作者:bigquant
阅读时间:5分钟
本文由BigQuant宽客学院推出,难度标签:☆☆☆
导语:本文目的是介绍如何使用bigexpr表达式对WorldQuant公开的101个alpha进行因子构建,并进行因子测试。
背景介绍
根据WorldQuant发表的论文《101 Formulaic Alphas 》 ,其中公式化地给出了101个alpha因子。与传统方法不一样的是,他们根据数据挖掘的方法构建了101个alpha,据说里面80%的因子仍然还行之有效并被运用在实盘项目中。
在BigQuant策略研究平台上,可通过表达式快速进行因子构建和数据标注,再也不需要自己手动编写冗长代码。
表达式简介
因为在机器学习和深度学习中,因子是一个很重要的概念,也被称为特征,开发AI算法的关键在于特征选择。如果是简单的基础因子,比如近5日收益率:$close\_5/close\_0-1$,因子构建比较简单,但是如果想构建近5日每日收益率和成交量的相关性这个因子就比较棘手,需要编写大量的代码来计算该因子。因此,我们设计了bigexpr表达式引擎。
bigexpr是BigQuant开发的表达式计算引擎,通过编写简单的表达式,就可以对数据做任何运算,而无需编写代码。
bigexpr在平台上被广泛使用,M.advanced_auto_labeler 和 M.derived_feature_extractor 都已经由bigexpr驱动,您可以用表达式就可以定义标注目标和完成后特征抽取。
正如刚刚提到的近5日每日收益率和成交量的相关性因子可以这样定义:
$$correlation(close\_0/shift(close\_0,1)-1,volume\_0,5)$$
其中,$correlation$表示求相关系数,$close\_0$表示当天收盘价,$shift(close\_0,1)$表示前一日收盘价,$volume\_0$表示当天成交量。因此,可以看出,并不需要编写大量代码计算该因子,通过表达式即可快速构建。
函数说明
表达式引擎中有不少简单函数,对其中的部分函数进行解释:
- 可分为横截面函数和时间序列函数两大类,其中时间序列函数名多为以$ts\_$开头
- 大部分函数命名方式较为直观
- $abs(x)$ 、$log(x)$分别表示$x$的绝对值和$x$的自然对数
- $rank(x)$表示某股票$x$值在横截面上的升序排名序号,并将排名归一到[0,1]的闭区间
- $delay(x,d)$表示$x$值在$d$天前的值
- $delta(x,d)$表示$x$值的最新值减去$x$值在$d$天前的值
- $correlation(x,y,d)$、$covariance(x,y,d)$分别表示$x$和$y$在长度为$d$的时间窗口上的皮尔逊相关系数和协方差
- $ts\_min(x,d)$、$ts\_max(x,d)$、$ts\_argmax(x,d)$、$ts\_argmin(x,d)$、$ts\_rank(x)$、$sum(x,d)$、$stddev(x,d)$等均可以通过函数名称了解其作用
因子说明
BigQuant平台上系统因子超过2000个,包括了基本信息因子、量价因子、估值因子、财报因子、技术指标因子等。本文简单举若干因子进行介绍。

定位文字与元素的记录:
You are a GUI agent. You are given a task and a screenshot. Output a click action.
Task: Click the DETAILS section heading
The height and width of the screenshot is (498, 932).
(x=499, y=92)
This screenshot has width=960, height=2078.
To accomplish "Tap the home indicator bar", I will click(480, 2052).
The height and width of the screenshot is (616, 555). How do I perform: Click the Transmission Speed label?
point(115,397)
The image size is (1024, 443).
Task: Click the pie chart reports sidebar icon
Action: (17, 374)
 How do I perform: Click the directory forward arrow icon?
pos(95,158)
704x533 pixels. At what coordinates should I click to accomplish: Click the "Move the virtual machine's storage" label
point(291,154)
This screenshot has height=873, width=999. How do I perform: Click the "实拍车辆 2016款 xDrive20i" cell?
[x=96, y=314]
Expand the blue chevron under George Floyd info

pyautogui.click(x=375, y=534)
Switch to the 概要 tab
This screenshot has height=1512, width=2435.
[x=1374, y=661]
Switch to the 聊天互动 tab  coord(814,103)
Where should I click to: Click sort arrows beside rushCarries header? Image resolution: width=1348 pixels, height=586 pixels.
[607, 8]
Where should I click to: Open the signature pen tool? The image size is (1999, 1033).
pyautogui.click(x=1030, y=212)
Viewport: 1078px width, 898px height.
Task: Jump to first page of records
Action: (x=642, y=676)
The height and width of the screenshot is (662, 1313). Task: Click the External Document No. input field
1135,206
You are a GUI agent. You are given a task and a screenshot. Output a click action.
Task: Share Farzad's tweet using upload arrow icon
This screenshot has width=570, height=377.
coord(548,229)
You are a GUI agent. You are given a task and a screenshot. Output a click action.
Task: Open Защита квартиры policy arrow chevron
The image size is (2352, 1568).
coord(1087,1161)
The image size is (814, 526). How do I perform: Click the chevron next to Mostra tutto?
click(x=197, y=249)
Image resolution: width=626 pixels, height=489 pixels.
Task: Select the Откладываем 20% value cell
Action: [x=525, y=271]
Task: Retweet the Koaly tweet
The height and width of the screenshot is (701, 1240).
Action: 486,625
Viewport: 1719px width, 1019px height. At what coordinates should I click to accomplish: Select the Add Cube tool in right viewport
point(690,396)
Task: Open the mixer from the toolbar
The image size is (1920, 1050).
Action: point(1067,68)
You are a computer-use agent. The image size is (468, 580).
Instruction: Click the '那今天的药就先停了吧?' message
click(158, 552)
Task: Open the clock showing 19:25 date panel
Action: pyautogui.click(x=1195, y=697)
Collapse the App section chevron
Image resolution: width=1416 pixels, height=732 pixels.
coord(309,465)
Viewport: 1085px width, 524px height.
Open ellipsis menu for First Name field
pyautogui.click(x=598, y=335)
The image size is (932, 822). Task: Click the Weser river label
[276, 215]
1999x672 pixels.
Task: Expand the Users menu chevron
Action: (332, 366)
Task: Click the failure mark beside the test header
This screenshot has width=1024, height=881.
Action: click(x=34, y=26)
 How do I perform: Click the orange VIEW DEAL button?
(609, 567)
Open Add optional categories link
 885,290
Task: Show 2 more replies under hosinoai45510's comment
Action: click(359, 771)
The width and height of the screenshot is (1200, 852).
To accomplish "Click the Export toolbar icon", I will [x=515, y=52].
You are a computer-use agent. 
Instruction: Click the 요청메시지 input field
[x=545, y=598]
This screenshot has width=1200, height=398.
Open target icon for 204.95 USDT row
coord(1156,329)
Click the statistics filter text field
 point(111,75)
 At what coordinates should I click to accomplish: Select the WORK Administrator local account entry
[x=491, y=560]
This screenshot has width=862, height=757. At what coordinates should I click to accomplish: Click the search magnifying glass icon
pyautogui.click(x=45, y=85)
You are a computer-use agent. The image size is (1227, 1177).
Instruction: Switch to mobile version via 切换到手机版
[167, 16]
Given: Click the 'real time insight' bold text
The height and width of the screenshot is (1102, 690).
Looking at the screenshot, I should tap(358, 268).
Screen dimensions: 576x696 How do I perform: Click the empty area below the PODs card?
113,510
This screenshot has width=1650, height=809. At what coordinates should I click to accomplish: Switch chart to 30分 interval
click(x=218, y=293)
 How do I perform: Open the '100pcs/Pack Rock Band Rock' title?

待完成练习 —
1 – 根据bigexpr介绍,判断下列 (a)、(b)、(c) 三项说法是否与原文相符。每项答"是"或"否",并原样引用起决定作用的原文语句:(a) 文中说101个alpha中约80%的因子仍然有效;(b) rank(x) 会把排名归一到开区间 (0,1);(c) BigQuant平台上的系统因子不足1000个。
2 – 按bigexpr介绍中的说法,为什么要设计bigexpr表达式引擎?用一到三句话说明。
3 – 请改写bigexpr介绍中从"作者:bigquant"起、到"做任何运算,而无需编写代码。"为止(含该处)的部分,把其中的"因子构建"换成"因子生成"。

逐题解答 —
1 –
(a) 是:"据说里面80%的因子仍然还行之有效并被运用在实盘项目中"
(b) 否:"并将排名归一到[0,1]的闭区间"
(c) 否:"BigQuant平台上系统因子超过2000个"

2 – 简单的基础因子容易构建,例如近5日收益率。像近5日每日收益率和成交量的相关性这样的因子就比较棘手,需要编写大量代码来计算,所以设计了bigexpr表达式引擎。

3 –
作者:bigquant
阅读时间:5分钟
本文由BigQuant宽客学院推出,难度标签:☆☆☆
导语:本文目的是介绍如何使用bigexpr表达式对WorldQuant公开的101个alpha进行因子生成,并进行因子测试。
背景介绍
根据WorldQuant发表的论文《101 Formulaic Alphas 》 ,其中公式化地给出了101个alpha因子。与传统方法不一样的是,他们根据数据挖掘的方法构建了101个alpha,据说里面80%的因子仍然还行之有效并被运用在实盘项目中。
在BigQuant策略研究平台上,可通过表达式快速进行因子生成和数据标注,再也不需要自己手动编写冗长代码。
表达式简介
因为在机器学习和深度学习中,因子是一个很重要的概念,也被称为特征,开发AI算法的关键在于特征选择。如果是简单的基础因子,比如近5日收益率:$close\_5/close\_0-1$,因子生成比较简单,但是如果想构建近5日每日收益率和成交量的相关性这个因子就比较棘手,需要编写大量的代码来计算该因子。因此,我们设计了bigexpr表达式引擎。
bigexpr是BigQuant开发的表达式计算引擎,通过编写简单的表达式,就可以对数据做任何运算,而无需编写代码。